Grigore-Aristide GafencuDuring my DPhil in Medical Sciences degree (2018-2022) at the University of Oxford, my research focused on describing the impact of ageing on the cellular composition of the haematopoietic stem cell and T cell compartments in healthy human subjects by using computational tools to analyse single cell RNA sequencing datasets. My undergraduate training was in clinical medicine, earning a MD (UK NARIC comparable UK qualification: BMBS) in 2018 from Iuliu Hațieganu Univerisity of Medicine and Pharmacy in Cluj-Napoca, Romania. During my undergraduate degree, I trained with Assit. Prof. Ciprian Tomuleasa at the Department of Haematology of the Faculty of Medicine of my alma mater. During my stay in the Tomuleasa lab I had the opportunity to intern in the lab of Prof. Olivier Gires (LMU Klinikum) as an Amgen Scholar working on circulating tumour cells and in the lab of Assit. Prof. Gabriel Ghiaur (Johns Hopkins University School of Medicine) as a visiting student working on the influence of liposomal retinoids on AML differentiation patterns. While in the Tomuleasa lab, I helped develop tools to screen for antifibrotic compounds with potential use in myelofibrosis, perform in vitro testing of tyrosine kinase inhibitor(TKI)-loaded gold nanoparticles as alternative formulations for TKIs in AML treatment and work on a project investigating PARP inhibitors effects on AML blast differentiation and DNA damage response.

What are you researching now?

Currently at Oxford Molecular Diagnostics Centre, I am working under the supervision of Dr. Dimitris Vavoulis and Dr. Anna Schuh to identify novel prognostic markers for clinical progression in chronic lymphocytic leukaemia (CLL) and other lymphoproliferative disorders starting from NGS data, primarily single cell multi-omic data.
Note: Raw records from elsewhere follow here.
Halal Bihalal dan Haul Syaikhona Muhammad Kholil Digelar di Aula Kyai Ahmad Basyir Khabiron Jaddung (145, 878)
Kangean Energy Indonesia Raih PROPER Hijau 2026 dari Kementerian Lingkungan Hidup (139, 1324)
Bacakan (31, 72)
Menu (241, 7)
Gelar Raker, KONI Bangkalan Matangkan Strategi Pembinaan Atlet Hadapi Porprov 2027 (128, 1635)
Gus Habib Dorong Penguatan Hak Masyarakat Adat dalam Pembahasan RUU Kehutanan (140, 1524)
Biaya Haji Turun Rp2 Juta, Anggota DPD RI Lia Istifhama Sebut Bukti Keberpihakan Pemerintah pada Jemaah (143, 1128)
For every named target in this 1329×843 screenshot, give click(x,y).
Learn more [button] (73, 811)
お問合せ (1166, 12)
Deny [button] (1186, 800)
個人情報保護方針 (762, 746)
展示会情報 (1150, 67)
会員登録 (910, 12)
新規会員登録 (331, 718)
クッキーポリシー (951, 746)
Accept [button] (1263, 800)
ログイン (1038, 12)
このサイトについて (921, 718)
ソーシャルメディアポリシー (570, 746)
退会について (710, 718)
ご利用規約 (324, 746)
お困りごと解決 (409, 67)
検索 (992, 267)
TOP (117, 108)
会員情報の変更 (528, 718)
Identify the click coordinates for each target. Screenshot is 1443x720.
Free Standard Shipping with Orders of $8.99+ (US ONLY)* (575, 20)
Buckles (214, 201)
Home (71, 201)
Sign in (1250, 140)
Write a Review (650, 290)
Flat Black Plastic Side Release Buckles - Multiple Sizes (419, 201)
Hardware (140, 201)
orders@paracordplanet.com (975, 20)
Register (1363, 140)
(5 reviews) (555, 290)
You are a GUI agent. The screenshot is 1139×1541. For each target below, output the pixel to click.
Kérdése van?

How does your work with Oxplored fit into Cartography

Understanding the interplay between the immune system and the malignant clones in the context of CLL and other lymphoproliferative disorders could result in discovering novel prognostic markers for these malignancies. OxPLoreD collaborates with Cartography in the data generation effort for understating this interplay and through a deep integration with the healthy control datasets available through the Cartography project tries to home in on clinical progression specific prognostic markers particularly for CLL that are not ageing-dependent.